Parlare di mare in Italia è quasi un atto dovuto. Ma farlo oggi, in un contesto in cui l’economia blu assume un ruolo sempre più centrale nelle politiche ambientali ed industriali europee, significa affrontare un tema strategico. Un tema che intreccia innovazione, sostenibilità e sviluppo territoriale. E che, finalmente, comincia a ricevere l’attenzione che merita.

La chiamano Blue Economy, e non è l’ultima trovata del marketing ecologista. È una visione economica concreta, fondata sull’uso sostenibile delle risorse marine e costiere, capace di coniugare tutela ambientale e opportunità di crescita. Una sintesi tra economia circolare, governance marittima e tecnologie d’avanguardia.

L’Unione Europea lo ha capito da tempo: senza un utilizzo strategico degli ecosistemi marini, la transizione ecologica resterà monca. I mari, che coprono il 72% della superficie terrestre e generano il 50% dell’ossigeno che respiriamo, sono al centro delle politiche ambientali dell’Agenda 2030 e del Green Deal europeo. Ma non solo. L’economia del mare – secondo l’OCSE – genera oggi il 2,5% del valore aggiunto globale e impiega oltre 31 milioni di persone nel mondo.

Ecco allora che la “Blue Economy” diventa una piattaforma di sviluppo. Non un settore, ma un ecosistema che include pesca sostenibile, energie rinnovabili marine, turismo costiero, acquacoltura intelligente, desalinizzazione, biotecnologie marine, digitalizzazione delle infrastrutture portuali. Con un comune denominatore: zero emissioni nette e rigenerazione ambientale.

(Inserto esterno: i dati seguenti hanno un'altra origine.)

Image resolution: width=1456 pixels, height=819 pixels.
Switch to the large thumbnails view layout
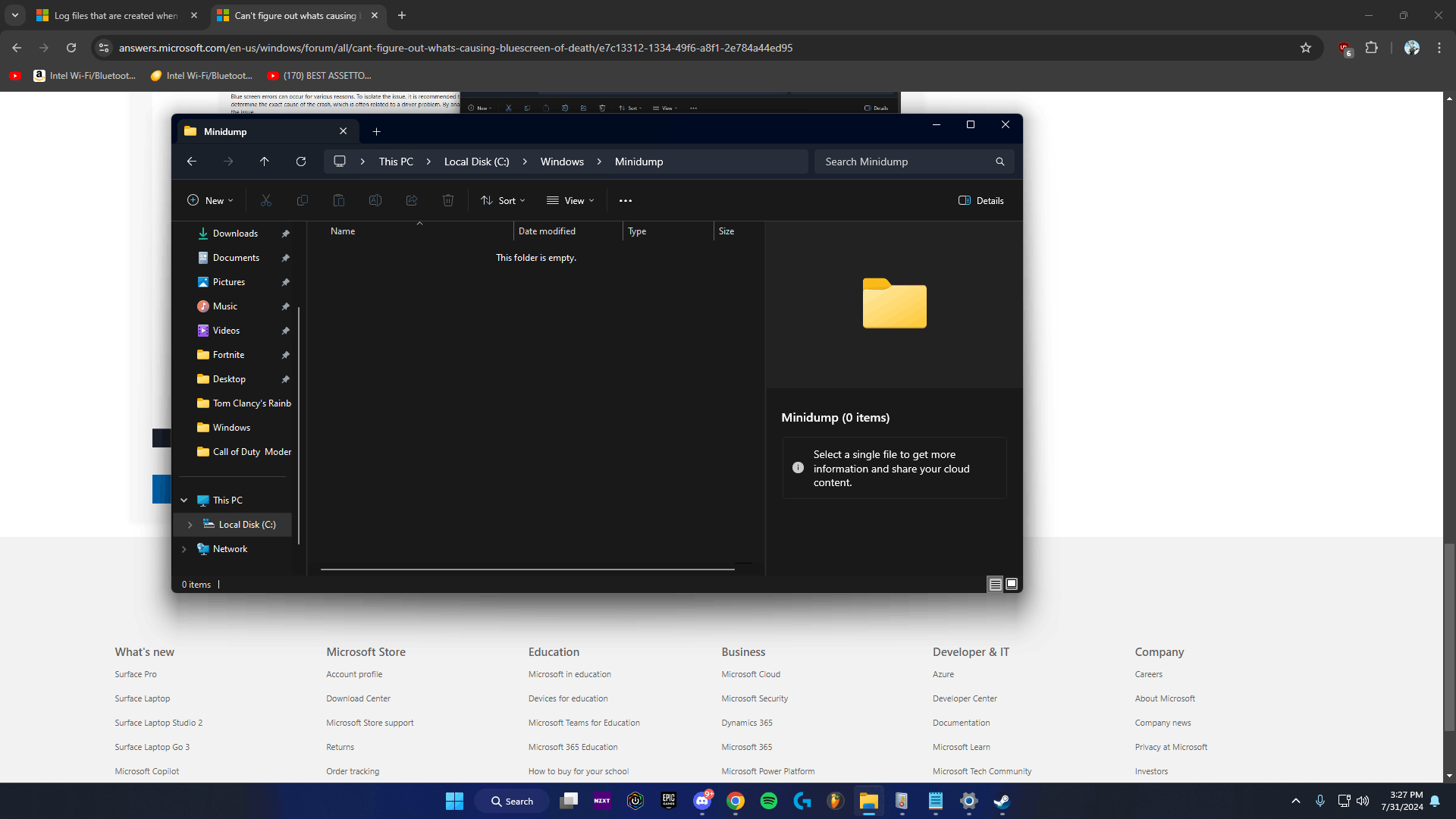coord(1012,585)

Con oltre 8.000 km di coste e una superficie marina che supera quella terrestre, l’Italia è un laboratorio naturale per la Blue Economy. Eppure, troppo spesso, questa potenzialità resta sottotraccia.

Secondo il “XII Rapporto sull’Economia del Mare“, in Italia il comparto blu vale 178 miliardi di euro, pari al 10,2% del PIL. Le Regioni del Sud guidano la classifica con circa un terzo del valore prodotto, ma la crescita è distribuita. Liguria, Friuli-Venezia Giulia, Sardegna, Lazio e Sicilia sono tra le più performanti. E alcune province – Trieste, Livorno, La Spezia – toccano picchi di valore aggiunto oltre il 15%.

Numeri che raccontano di una filiera viva, ma ancora frammentata. Mancano visione strategica unitaria, investimenti continui in innovazione e – diciamolo – una comunicazione adeguata. Perché il mare è anche un racconto, e noi dobbiamo imparare a farlo meglio.

C’è un aspetto della Blue Economy che personalmente trovo affascinante: la sua natura innovativa. Non si tratta di adattare modelli esistenti, ma di crearne di nuovi. Prendiamo la biomimesi, ad esempio: lo studio dei meccanismi naturali per progettare tecnologie sostenibili. Dai materiali ispirati alla pelle degli squali per ridurre l’attrito delle navi, ai pacemaker che sfruttano la temperatura corporea e la pressione acustica, come nel caso del progetto guidato dal professor Jorge Reynolds.

E poi le energie rinnovabili marine. L’eolico offshore, il solare flottante, gli impianti che producono energia dalle maree o dal moto ondoso sono già realtà in fase di espansione, con l’Italia che, pur in ritardo, comincia a muovere i primi passi strutturati.

Ma la Blue Economy non è solo tecnologia. È anche cultura, educazione, senso di appartenenza. È turismo lento e sostenibile, è pesca che diventa presidio di biodiversità, è recupero dei borghi marinari. È rigenerazione delle filiere, ma anche delle comunità costiere.

Un esempio? I distretti ittici in Sicilia che uniscono imprese, università e istituzioni per valorizzare le risorse locali in chiave sostenibile. O i percorsi di formazione marina realizzati in collaborazione con il Ministero dell’Università. Non si tratta solo di creare posti di lavoro, ma di costruire una nuova narrativa collettiva intorno al mare.

Non mancano le sfide. L’inquinamento marino – che con le microplastiche in primo piano – resta una ferita aperta. La legalità in alcuni contesti costieri è ancora fragile. E troppo spesso la governance risulta disarticolata tra enti locali, Stato e Unione Europea. Ma i segnali positivi non mancano: il programma BlueInvest, con i suoi 75 milioni di euro per startup innovative, o la Sustainable Blue Economy Partnership, che coinvolge 60 partner in 25 Paesi, sono strumenti che iniziano a dare frutti concreti.

Non possiamo più permetterci di vedere il mare solo come sfondo delle nostre vacanze o come confine geografico. È un asset economico, un laboratorio di innovazione ed un patrimonio da proteggere. La Blue Economy rappresenta l’unica vera sintesi tra sviluppo e sostenibilità che abbiamo oggi a disposizione. Ed è nostro dovere – come cittadini, imprenditori, politici – imparare a navigarla.

Perché, come recita un vecchio proverbio marinaro, “chi non sa dove andare, non ha mai un vento favorevole”. Ora che la direzione l’abbiamo chiara, tocca a noi spiegare le vele.